» **Activity**: Repeat each record exactly, skipping the pictures.

** Opening Data extracts block **

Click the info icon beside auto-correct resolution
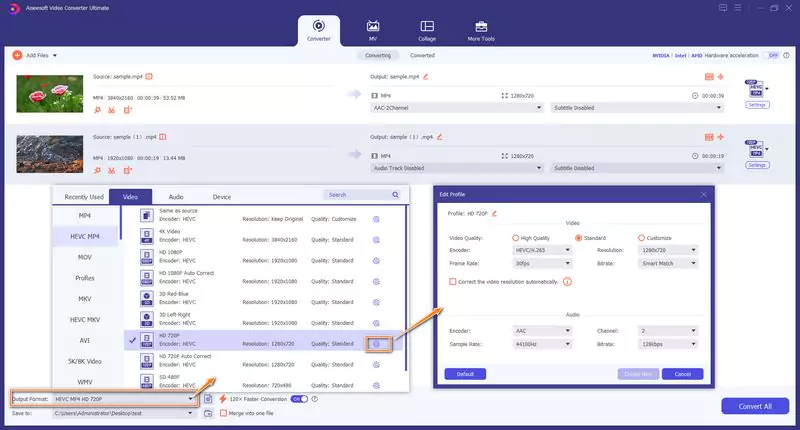 [x=567, y=282]
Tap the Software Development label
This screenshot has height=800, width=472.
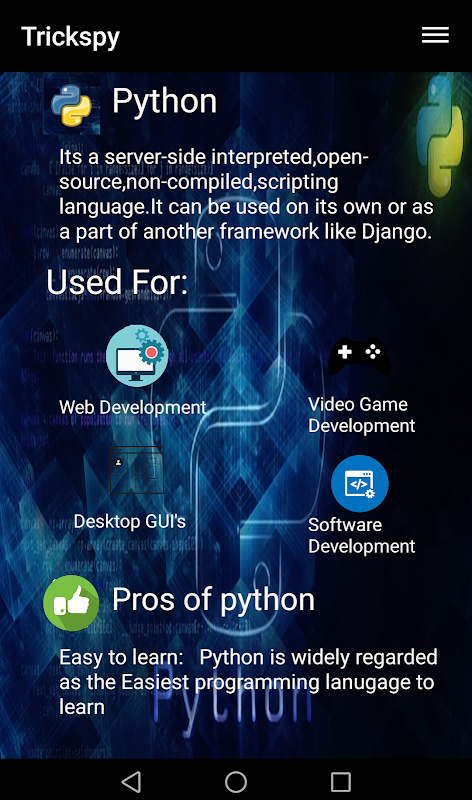361,535
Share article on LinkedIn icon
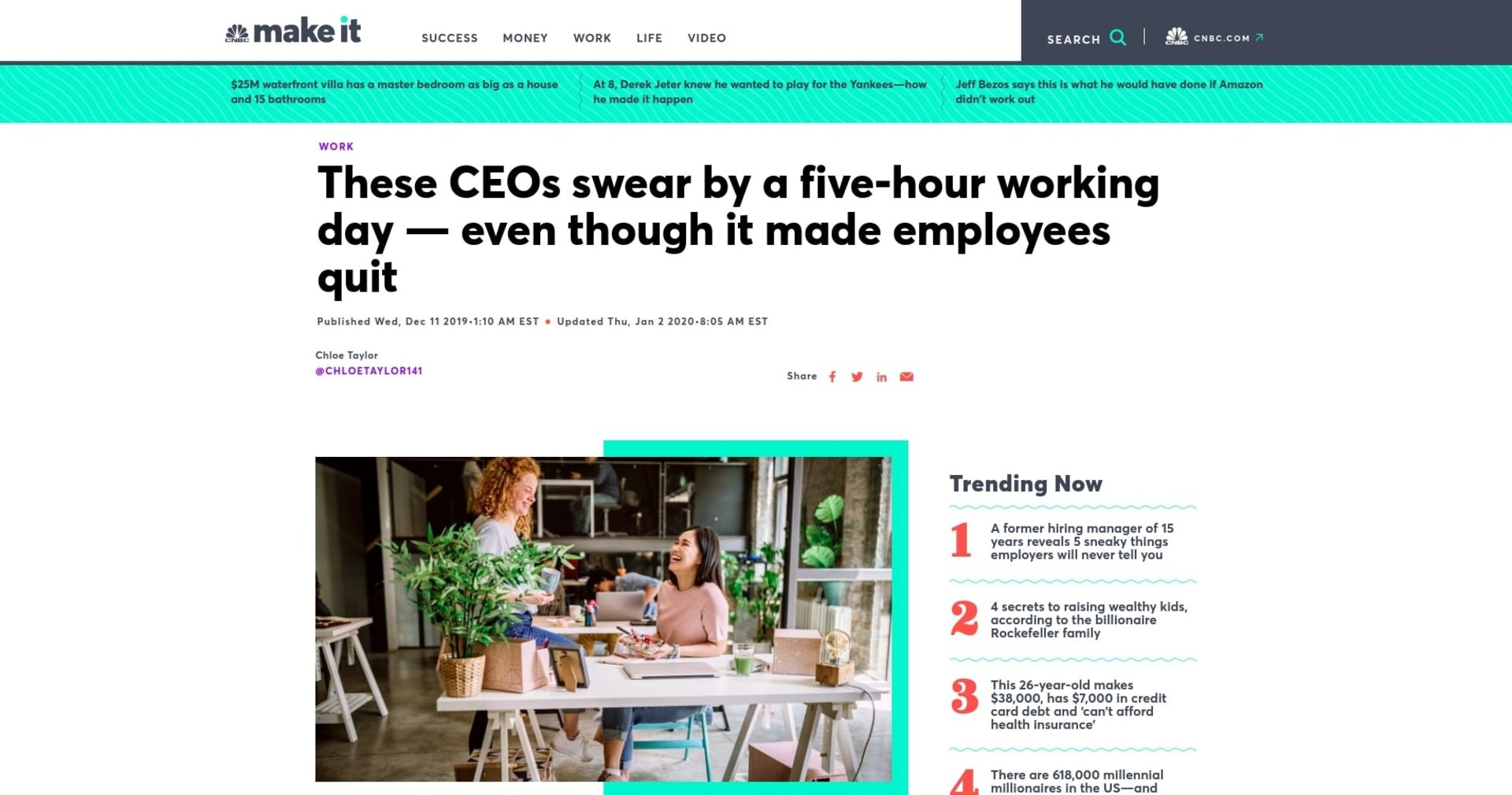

** Closing Data extracts block **

» **Result of this task**:
Click the info icon beside auto-correct resolution
 [x=567, y=282]
Tap the Software Development label
This screenshot has height=800, width=472.
361,535
Share article on LinkedIn icon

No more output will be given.